Primary autologous as well as allogeneic and xenogeneic stroma will support human stem cell proliferation and differentiation for several months. In the present study, we investigated the capacity of porcine microvascular endothelial cells (PMVECs) together with combinations of cytokines (granulocyte-macrophage colony-stimulating factor [GM-CSF] + stem factor [SCF], interleukin-3 [IL-3] + SCF + IL-6, and GM-CSF + IL-3 + SCF + IL-6) to support the expansion and development of purified human CD34+ bone marrow cells. In short-term cultures (7 days), the greatest expansion of nonadherent hematopoietic cells and clonogenic progenitors was seen with CD34+ cells in direct contact with PMVEC monolayers (PMVEC contact), followed by PMVEC noncontact and liquid suspension cultures, respectively. Maximal expansion of nonadherent cells (42-fold) and total CD34+ cells (12.6-fold) occurred in PMVEC contact cultures treated with GM-CSF + IL-3 + SCF + IL-6, with similar increases in the number of granulocyte-macrophage colony-forming units (CFU-GM), CFU-mix, erythroid burst-forming units (BFU-E), CFU-blast and CFU-megakaryocyte (CFU-Mk) progenitor cells. Moreover, the number of CD34+ CD38- and CD34+ CD38+ cells increased 148.1-fold and 8.0-fold, respectively. Replating studies show that cells from day 7 dispersed blast cell colonies generated on cytokine-treated PMVEC monolayers have a high replating potential for multilineage progenitor cells. In long-term PMVEC contact cultures, CD34+ cells seeded onto PMVEC monolayers with GM-CSF + IL-3 + SCF + IL-6 showed a total calculated expansion of over 5,000,000-fold of nonadherent cells over 35 days in culture. Maximal clonogenic cell production was observed at day 28, with 6,353-fold for total CFC and comparable increases for CFU-GM, CFU-mix, CFU-blast, BFU-E, and CFU-Mk. The total number of CD34+ cells increased 2,584-fold at day 28. Furthermore, the extended growth kinetics of these cultures indicates that these phenotypically primitive progenitor cells are also functionally expanded on PMVEC monolayers. These results support the hypothesis that direct contact with a PMVEC monolayer supports the initial expansion of hematopoietic progenitor cells with a high replating potential and, possibly, a more primitive phenotype (CD34+, CD34+/CD38-).
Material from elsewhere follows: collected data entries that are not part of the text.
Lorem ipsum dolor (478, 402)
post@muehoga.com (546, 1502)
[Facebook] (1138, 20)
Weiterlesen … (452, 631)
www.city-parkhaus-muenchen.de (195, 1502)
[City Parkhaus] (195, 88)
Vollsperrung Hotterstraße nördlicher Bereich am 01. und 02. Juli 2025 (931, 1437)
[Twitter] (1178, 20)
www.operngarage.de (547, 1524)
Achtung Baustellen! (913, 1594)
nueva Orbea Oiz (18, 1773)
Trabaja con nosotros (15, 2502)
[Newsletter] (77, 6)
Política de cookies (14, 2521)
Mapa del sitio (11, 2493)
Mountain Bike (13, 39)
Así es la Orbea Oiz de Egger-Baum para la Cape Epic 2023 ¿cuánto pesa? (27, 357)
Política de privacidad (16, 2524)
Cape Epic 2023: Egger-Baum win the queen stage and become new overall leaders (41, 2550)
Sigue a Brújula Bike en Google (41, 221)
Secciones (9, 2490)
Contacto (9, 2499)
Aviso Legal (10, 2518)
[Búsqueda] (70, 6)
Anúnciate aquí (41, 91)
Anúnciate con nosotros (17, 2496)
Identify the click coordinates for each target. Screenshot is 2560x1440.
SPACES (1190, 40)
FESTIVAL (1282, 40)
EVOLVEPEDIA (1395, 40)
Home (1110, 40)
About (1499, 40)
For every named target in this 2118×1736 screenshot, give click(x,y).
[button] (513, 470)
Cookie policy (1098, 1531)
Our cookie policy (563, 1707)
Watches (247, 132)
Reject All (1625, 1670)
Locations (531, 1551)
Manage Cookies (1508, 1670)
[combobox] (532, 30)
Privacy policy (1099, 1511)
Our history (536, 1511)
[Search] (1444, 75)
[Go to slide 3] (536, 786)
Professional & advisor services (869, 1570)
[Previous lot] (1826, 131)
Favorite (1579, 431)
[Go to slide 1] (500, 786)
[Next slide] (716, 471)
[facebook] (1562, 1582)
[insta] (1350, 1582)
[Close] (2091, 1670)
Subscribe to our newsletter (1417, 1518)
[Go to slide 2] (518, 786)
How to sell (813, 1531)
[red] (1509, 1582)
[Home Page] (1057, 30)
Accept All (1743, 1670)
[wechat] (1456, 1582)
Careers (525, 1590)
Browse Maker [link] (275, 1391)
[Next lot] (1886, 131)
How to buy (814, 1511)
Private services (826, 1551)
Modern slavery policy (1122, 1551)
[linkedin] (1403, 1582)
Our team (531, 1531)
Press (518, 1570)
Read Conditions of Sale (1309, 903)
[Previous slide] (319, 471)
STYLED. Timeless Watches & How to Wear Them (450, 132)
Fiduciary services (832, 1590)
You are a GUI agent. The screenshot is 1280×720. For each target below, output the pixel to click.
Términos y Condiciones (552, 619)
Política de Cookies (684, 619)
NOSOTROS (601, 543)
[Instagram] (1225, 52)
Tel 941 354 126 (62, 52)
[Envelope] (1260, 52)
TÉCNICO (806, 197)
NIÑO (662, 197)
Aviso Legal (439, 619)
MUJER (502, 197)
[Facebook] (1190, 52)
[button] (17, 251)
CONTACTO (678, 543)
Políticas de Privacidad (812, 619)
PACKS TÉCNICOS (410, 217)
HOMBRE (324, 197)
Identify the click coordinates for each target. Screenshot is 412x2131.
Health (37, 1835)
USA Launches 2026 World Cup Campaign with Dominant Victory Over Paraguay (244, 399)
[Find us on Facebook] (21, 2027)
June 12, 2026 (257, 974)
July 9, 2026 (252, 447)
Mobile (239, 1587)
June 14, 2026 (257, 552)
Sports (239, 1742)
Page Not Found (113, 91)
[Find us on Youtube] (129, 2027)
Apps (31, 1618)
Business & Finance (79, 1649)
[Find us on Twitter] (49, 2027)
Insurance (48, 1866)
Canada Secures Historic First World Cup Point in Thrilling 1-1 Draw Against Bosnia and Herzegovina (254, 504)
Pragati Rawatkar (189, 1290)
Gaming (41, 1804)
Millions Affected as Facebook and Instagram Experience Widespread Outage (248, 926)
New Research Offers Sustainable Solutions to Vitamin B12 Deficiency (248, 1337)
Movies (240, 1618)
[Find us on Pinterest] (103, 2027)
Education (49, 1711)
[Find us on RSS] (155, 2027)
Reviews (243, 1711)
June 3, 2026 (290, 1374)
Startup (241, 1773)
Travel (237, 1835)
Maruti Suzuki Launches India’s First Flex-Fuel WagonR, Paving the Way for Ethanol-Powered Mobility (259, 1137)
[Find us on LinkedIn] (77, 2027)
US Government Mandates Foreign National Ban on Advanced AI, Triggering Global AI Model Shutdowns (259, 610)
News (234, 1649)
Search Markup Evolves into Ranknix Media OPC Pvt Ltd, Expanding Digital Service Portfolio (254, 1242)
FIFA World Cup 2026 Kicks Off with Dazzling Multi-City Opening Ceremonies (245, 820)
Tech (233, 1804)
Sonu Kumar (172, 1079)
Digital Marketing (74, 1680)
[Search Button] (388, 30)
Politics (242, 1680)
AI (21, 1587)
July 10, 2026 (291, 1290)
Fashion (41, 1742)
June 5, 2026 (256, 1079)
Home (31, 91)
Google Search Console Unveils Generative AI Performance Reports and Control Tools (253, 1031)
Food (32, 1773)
原代自体以及异体和异种基质可支持人类干细胞增殖和分化数月。在本研究中,我们研究了猪微血管内皮细胞(PMVECs)与细胞因子组合(粒细胞 - 巨噬细胞集落刺激因子[GM - CSF] + 干细胞因子[SCF]、白细胞介素 - 3[IL - 3] + SCF + IL - 6以及GM - CSF + IL - 3 + SCF + IL - 6)支持纯化的人类CD34 + 骨髓细胞扩增和发育的能力。在短期培养(7天)中,与PMVEC单层直接接触(PMVEC接触)的CD34 + 细胞产生的非贴壁造血细胞和克隆形成祖细胞扩增最多,其次分别是PMVEC非接触培养和液体悬浮培养。在用GM - CSF + IL - 3 + SCF + IL - 6处理的PMVEC接触培养中,非贴壁细胞(42倍)和总CD34 + 细胞(12.6倍)出现最大扩增,粒细胞 - 巨噬细胞集落形成单位(CFU - GM)、CFU - mix、红系爆式集落形成单位(BFU - E)、CFU - blast和巨核细胞集落形成单位(CFU - Mk)祖细胞数量也有类似增加。此外,CD34 + CD38 - 和CD34 + CD38 + 细胞数量分别增加了148.1倍和8.0倍。传代培养研究表明,来自细胞因子处理的PMVEC单层上第7天分散的原始细胞集落的细胞对多谱系祖细胞具有高传代潜力。在长期PMVEC接触培养中,接种到用GM - CSF + IL - 3 + SCF + IL - 6处理过的PMVEC单层上的CD34 + 细胞在培养35天内非贴壁细胞的总计算扩增超过5,000,000倍。在第28天观察到最大克隆形成细胞产生,总集落形成细胞(CFC)为6,353倍,CFU - GM、CFU - mix CFU - blast、BFU - E和CFU - Mk有类似增加。第28天CD34 + 细胞总数增加了2,584倍。此外,这些培养物延长的生长动力学表明这些表型原始的祖细胞在PMVEC单层上也在功能上得到了扩增。这些结果支持这样的假设,即与PMVEC单层直接接触支持具有高传代潜力且可能具有更原始表型(CD34 + CD34 + /CD38 - )的造血祖细胞的初始扩增。